Open tdroxler opened 1 month ago

tdroxler commented 1 month ago

There are few little thing we could do in our plugins to improve UX, the main thing is how to find the root dir to start the server.

Currently nvim is trying to find one of: 'build.ralph', 'contracts', 'artifacts'

vscode is starting the server from the directory we launched the editor.

There's an issue with that: If you launch vscode from contracts folder, it will create there a .ralph-lsp/ralph.json and that later will compains that contracts and artifacts don't exist.

For vscode we need the same approach as nvim, to look in current and parent folders where is the "real" root dir.

The heuristic we could take in every plugin is to search in that order:

'alephium.config.ts', 'contracts', '.ralph-lsp'

If none of them is found, we use the current dir as root dir.

I also had a discussion with SDK team that artifacts is something that should be used only by the sdk, so we could remove it from our ralph.json, if we need to create some artifacts later for ralph-lsp, we could store them in .ralph-lsp

I already tested something in the improve-plugin-start branch, I hope to open a PR soon

tdroxler commented 1 month ago

After this comment I admit this is actually way trickier that I thought, lots of edge cases.

ralph.json file

Safety issue: Writes files outside the intended workspace directory

I re-started my thinking base on this and thought that maybe we should just not write ralph.json anywhere?

I went back to the protocol and saw that there are an initializationOptions field in the initialize request and also a DidChangeConfiguration Notification.

We can see that editors are supporting those:

The next question is: Do servers actually use that for configuration?
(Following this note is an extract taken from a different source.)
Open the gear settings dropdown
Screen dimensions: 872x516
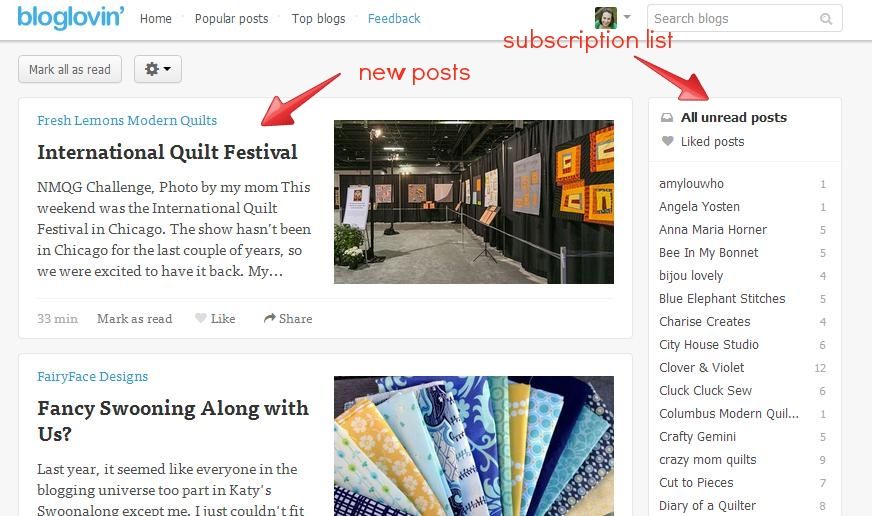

I went through some common languages and they all seem to use it, so either with the initializationOptions or the didChangeConfiguration

That could be a good match for ralph-lsp specific config like dependencyPath. We have a default value so users don't need to set any initializationOptions, but if they want, they can change it from there.

Other configs, like compilerOptions could be stored in memory and changed with the alephium.config.ts.

This would remove the use of a ralph.json file and we avoid creating that file in unwanted places + it follows more the protocol. But as always it probably introduce some downside, let's dig it

Root dir

Now the other point is how to find the root dir....

This is actually interesting and I realize I was very biased

In nvim-lsp client, every project I checked they provide a default list of file in order to find the root_dir on which to start the lsp server. python, java, typescript, cmake, c#, go, gradle, scala

This is quite natural for me as an nvim user, I can easily go on sub directories in a project to open just the file I know, but I still want my lsp server to work at project level.

But then I couldn't find anythink like that in vscode. After a while I found this documentation of the go lsp server

In the language server protocol, a "workspace" consists of a folder along with per-folder configuration. Some LSP clients such as VS Code allow configuring workspaces explicitly, while others do so automatically by looking for special files defining a workspace root (such as a .git directory or go.mod file).

So this is actually a different approach.

Maybe vscode could start lsp-server with different settings whether there the alephium.config.ts file or not, especially regarding contractsFolder

Conclusion

Lot's of edge cases, due to different editors, different users. We probably won't be able to cover all of them, but as long as we keep the server truely editors agnostic as now and we offer every user a way to configure there clients we should be good.

those are just my thoughts, let's open a discussion on all this.